**WORK TASK**
Please restate, word for word, the lines below that begin at the one with "Given: Click the" and end at the one with "The width and". Leave out all other lines.
──────
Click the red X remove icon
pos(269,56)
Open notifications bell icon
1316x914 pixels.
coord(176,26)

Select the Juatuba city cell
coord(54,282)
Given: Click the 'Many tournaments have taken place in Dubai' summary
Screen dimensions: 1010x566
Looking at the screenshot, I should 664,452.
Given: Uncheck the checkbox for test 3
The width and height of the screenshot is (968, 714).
──────
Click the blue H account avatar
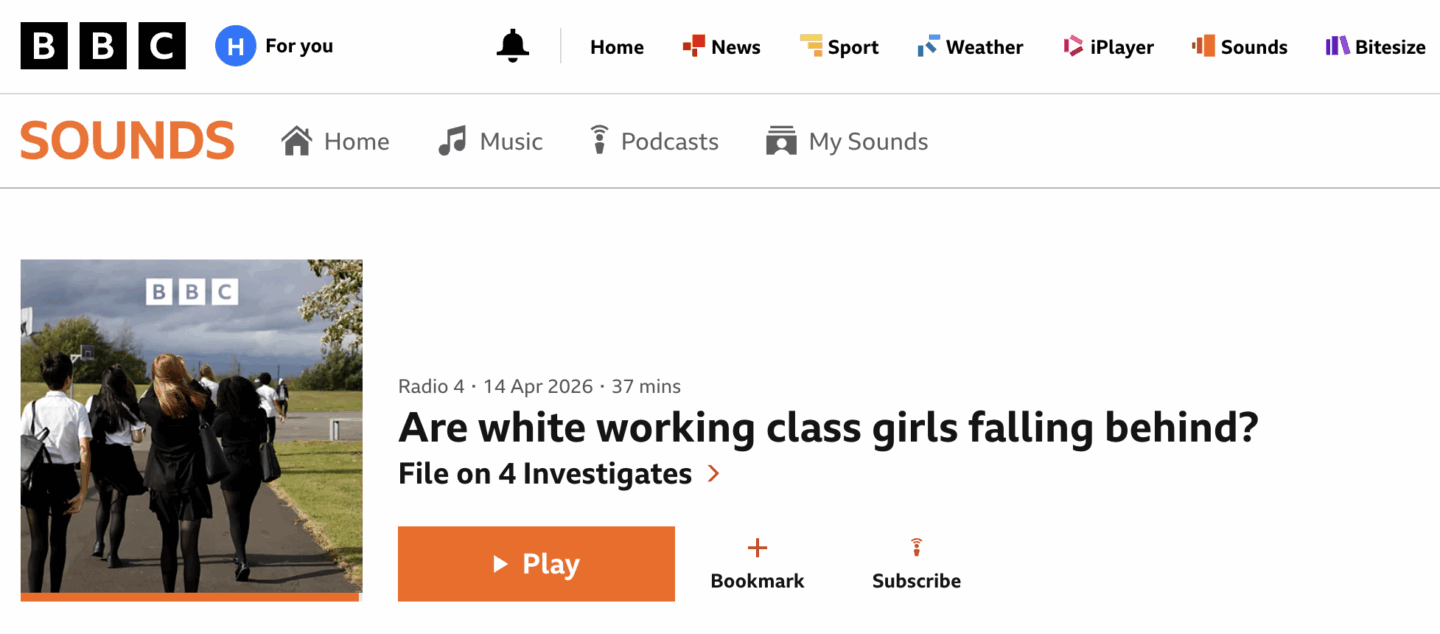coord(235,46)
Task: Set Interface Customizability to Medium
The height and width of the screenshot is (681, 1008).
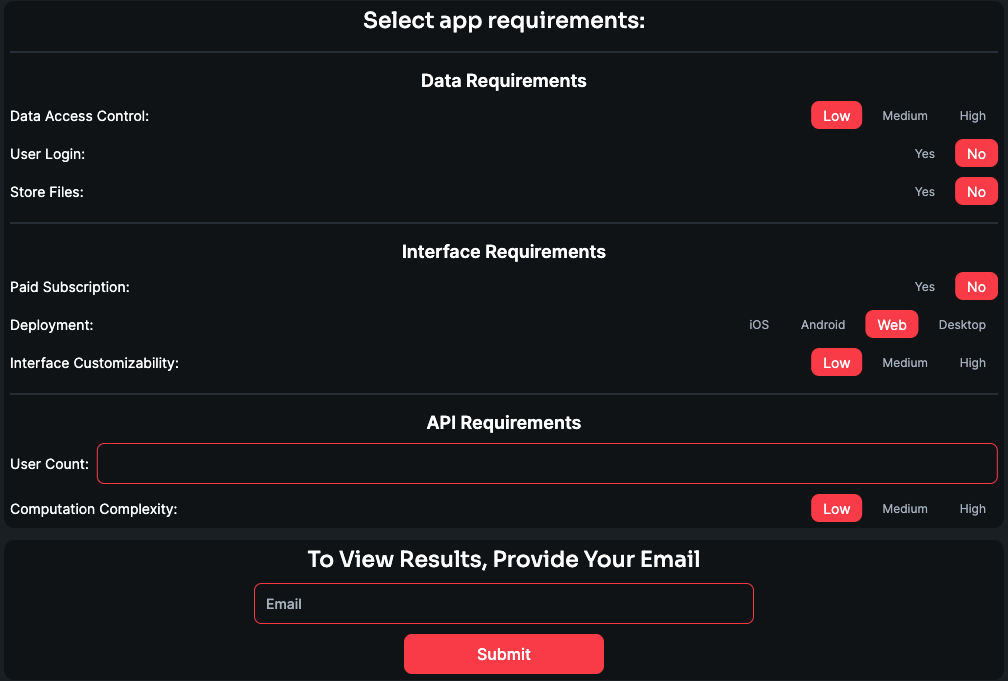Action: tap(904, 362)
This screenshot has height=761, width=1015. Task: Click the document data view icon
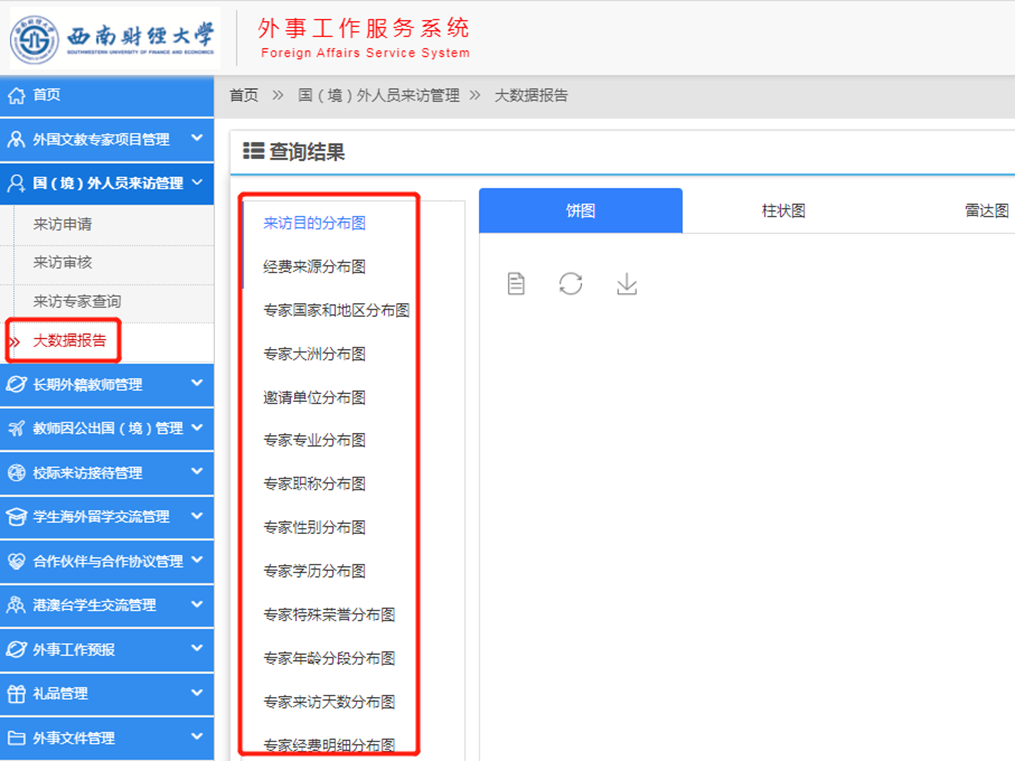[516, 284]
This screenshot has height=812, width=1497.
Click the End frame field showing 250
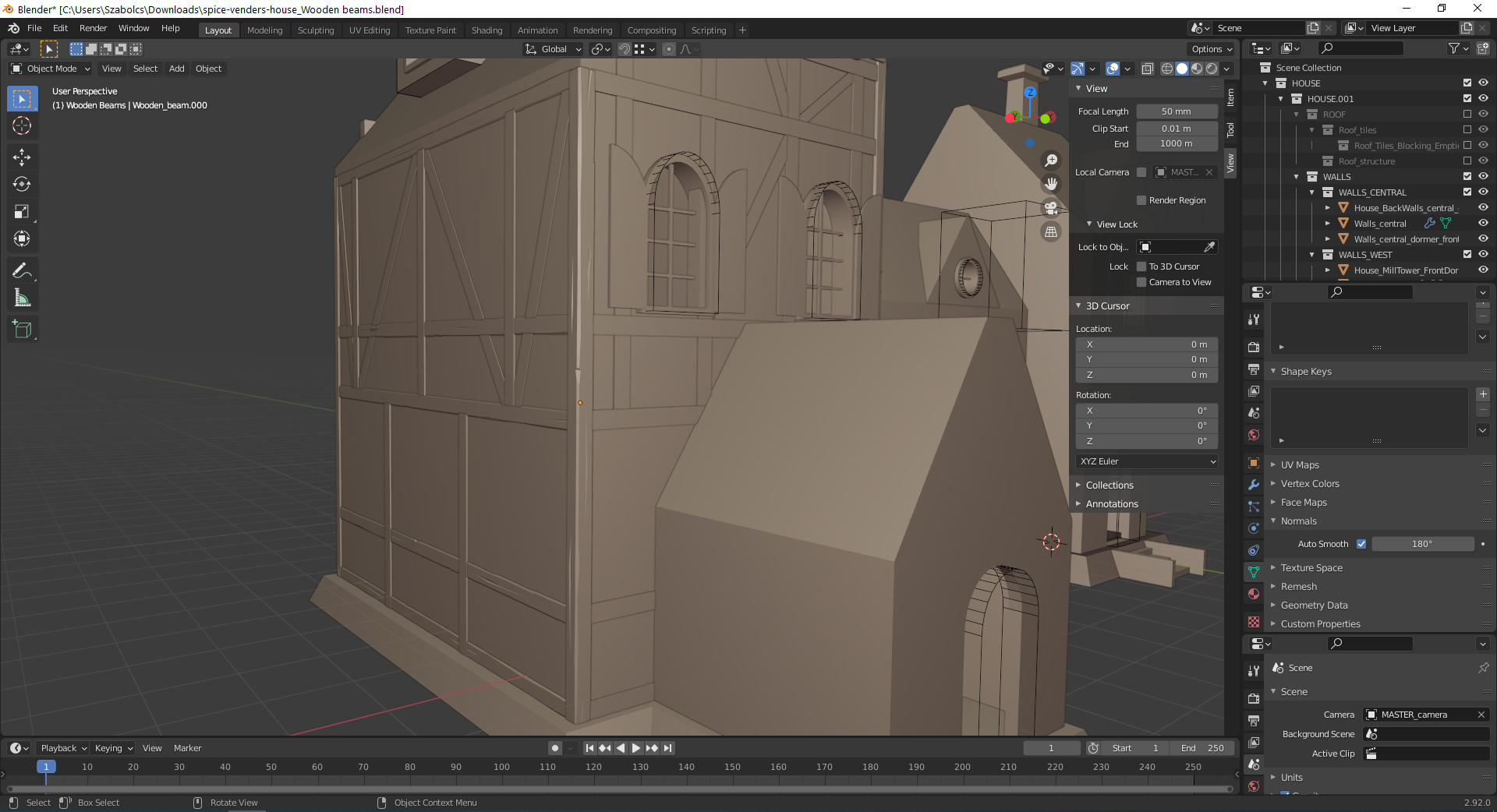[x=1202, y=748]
──────
**SOLUTION FOR THIS TASK**
Given: Click the 'Many tournaments have taken place in Dubai' summary
Screen dimensions: 1010x566
Looking at the screenshot, I should 664,452.
Given: Uncheck the checkbox for test 3
The width and height of the screenshot is (968, 714).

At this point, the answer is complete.